Pretty Porous Science Lecture #15 "Efficient solution techniques for isogeometric analysis" by Matthias Möller

February 22, 2022 /

Matthias Möller from the TU Delft willl give the SFB 1313 Pretty Porous Science Lecture #15 | 22 February 2022, 4 pm CET

We are pleased to announce that Matthias Möller, professor at the TU Delft, will give the SFB 1313 "Pretty Porous Science Lecture" #15. His talk will be on "Efficient solution techniques for isogeometric analysis".

Date: Tuesday, 22 February 2022
Time: 4:00 pm CET
Speaker: Prof. Matthias Möller, TU Delft
Lecture title: "Efficient solution techniques for isogeometric analysis"
Place: If you are interested in participating in the lecture, please contact katharina.heck@iws.uni-stuttgart.de

Abstract

Over the last decade, Isogeometric Analysis (IGA) has seen many successful applications in computational mechanics and fluid dynamics and has become an established alternative to the finite element method (FEM). While IGA is particularly good at treating complex geometries and PDE problems that call for basis functions with higher continuity, isogeometric methods also have their downsides, one being the excessive growth of the condition number of the system matrices which makes the design of efficient solvers a challenging task.

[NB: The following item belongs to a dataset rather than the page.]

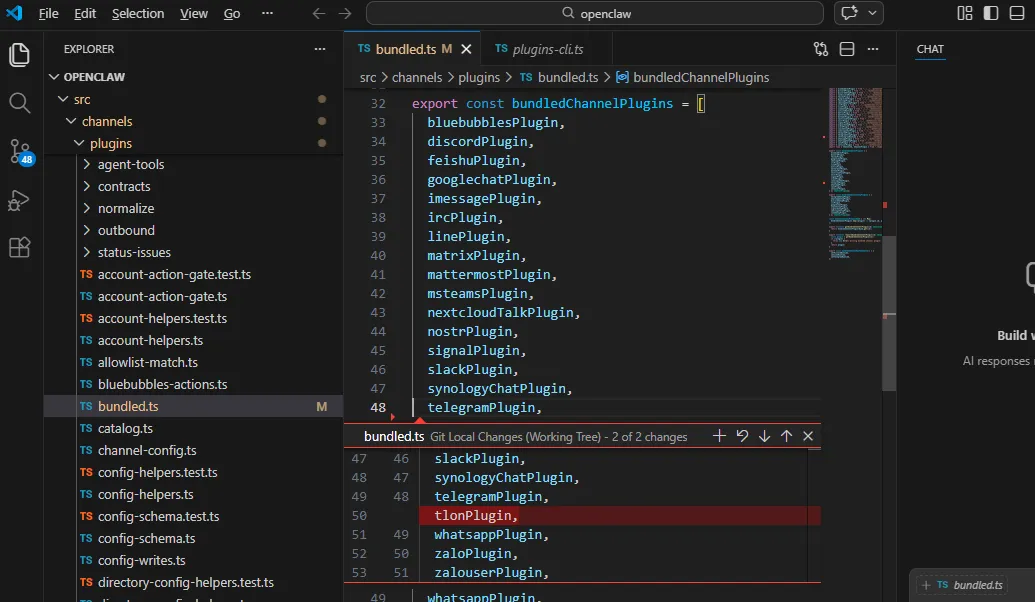
Task: Click the openclaw command center search box
Action: [x=596, y=13]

After a brief introduction into IGA, I will present an efficient p-multigrid approach for IGA discretizations. The core idea is to first perform coarsening in the spline degree p and apply an h-multigrid method to solve the residual equation on the coarsest p-level afterwards. As it is known that the performance of classical smoothers like Gauss–Seidel being applied in the context of IGA deteriorates as the spline degree p increases, we perform (block-)ILUT smoothing which leads to a solution algorithm that is robust in h and p, and in the number of patches in a multi-patch IGA formulation.

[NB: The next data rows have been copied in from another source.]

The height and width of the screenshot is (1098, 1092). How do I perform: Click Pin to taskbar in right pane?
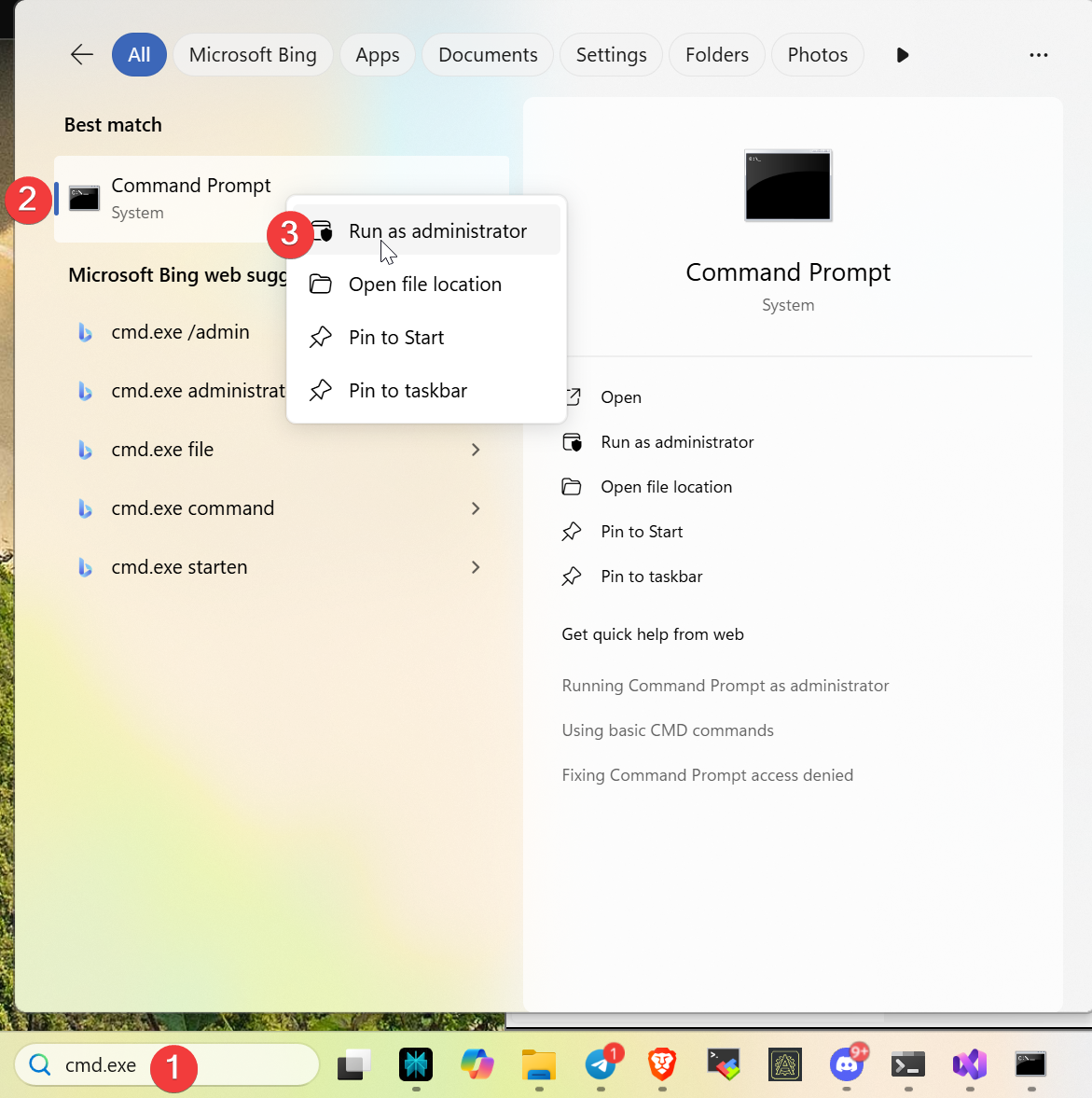click(x=651, y=577)
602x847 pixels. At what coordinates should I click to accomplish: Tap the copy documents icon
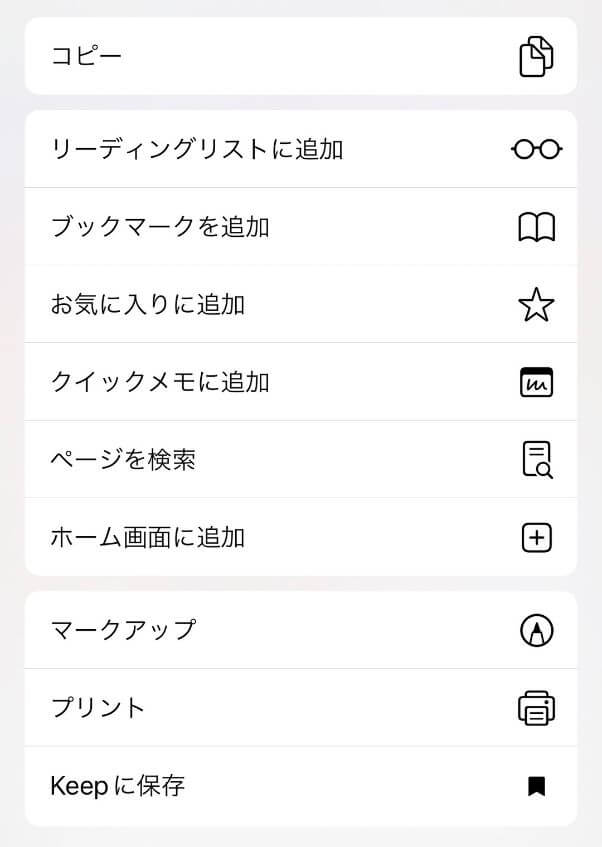pos(536,56)
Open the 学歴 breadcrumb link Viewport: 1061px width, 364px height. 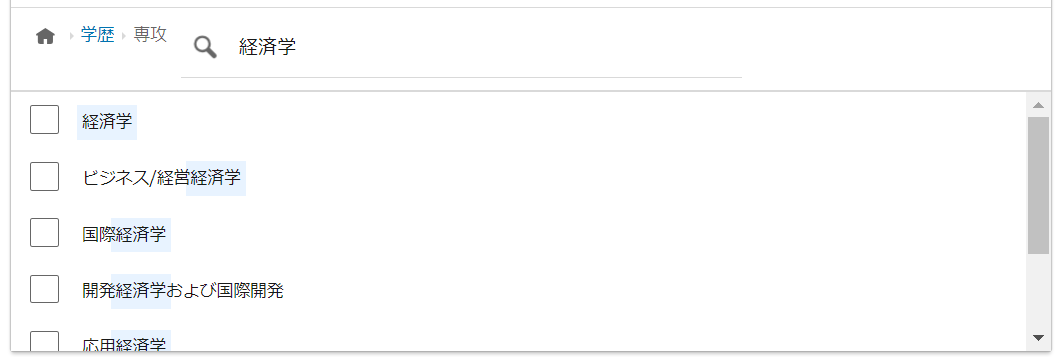pos(97,35)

The second part of the talk will discuss a recent extension to transient problems by combining our p-multigrid approach with a multigrid-reduction-in-time (MGRIT) method to enable parallelization over the temporal dimension. Here, the core idea is to successively coarsen in the temporal direction, solve the intermediate space-time slabs in parallel and synchronize them on the coarsest temporal level with the aid of a sequentially performed time integrator.

Besides a brief theoretical analysis of the interplay of the various multigrid components, the talk will mainly focus on the computational efficiency and parallel scalability of the proposed solution approach.

About Matthias Möller

Matthias Möller is Associate Professor in the Department of Applied Mathematics section Numerical Analysis at TU Delft. He is working in the interdisciplinary field of Computational Science and Engineering (CSE), which brings together applied mathematics, computer sciences, and engineering disciplines to solve challenging real-world problems.

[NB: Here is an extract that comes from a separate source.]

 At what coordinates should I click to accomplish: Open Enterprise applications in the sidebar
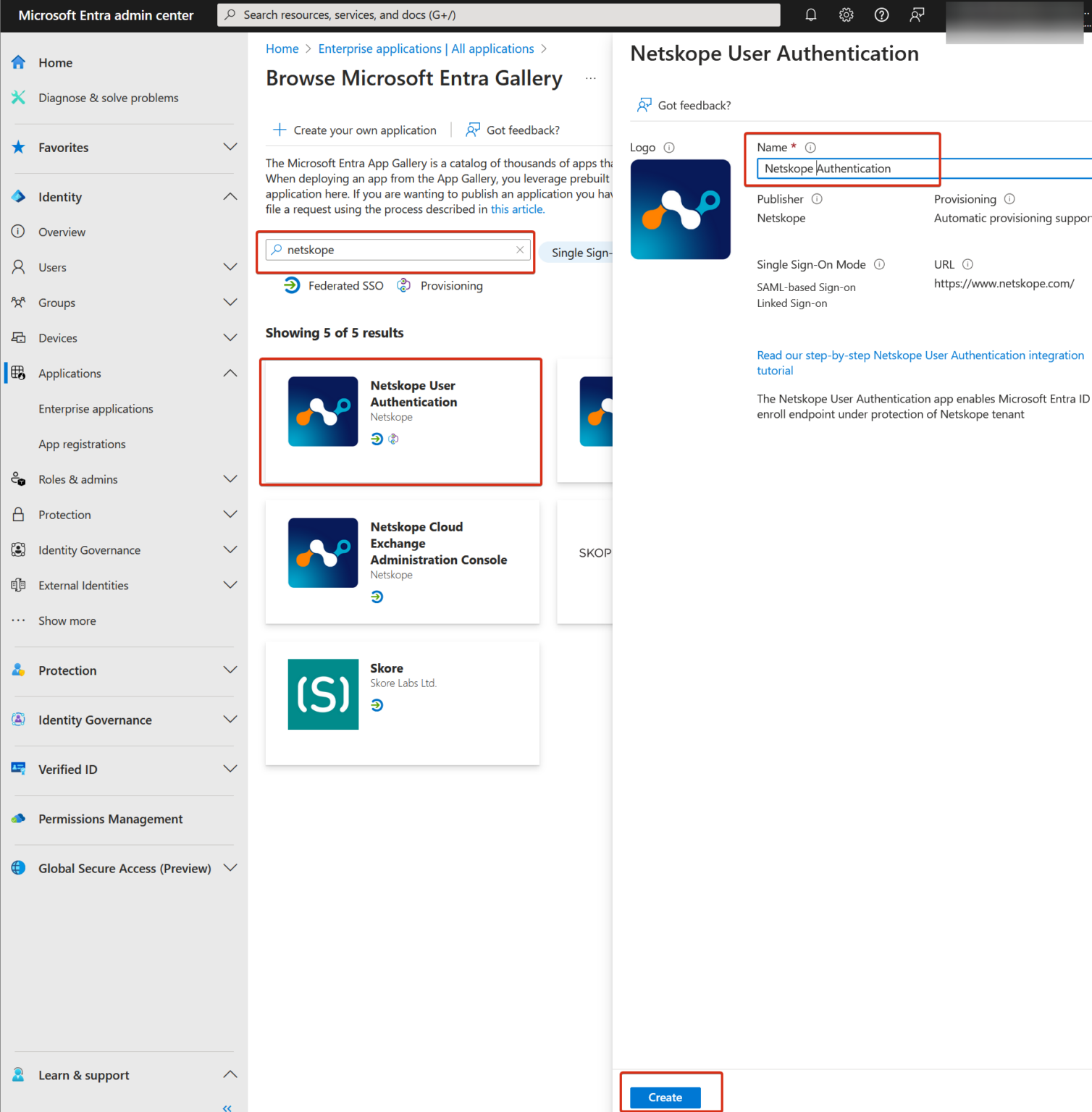(96, 408)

Matthias Möller's main research interests are finite element methods and isogeometric analysis for computational fluid dynamic problems with particular emphasis on high-resolution adaptive schemes for compressible flows and transport problems as well as fast solvers. Since recently he is working in the field of hybrid mesh-particle methods with special emphasis on the material point method, which could be extended towards higher-order approximations by using ideas from isogeometric analysis. Beside the development and analysis of numerical schemes Matthias Möller is also interested in their efficient implementation on heterogeneous multi- and manycore systems and accelerators. His interest in future computing technologies led him to start research on quantum computing and, in particular, on quantum-accelerated numerical linear algebra with the focus on developing quantum solutions for practical applications.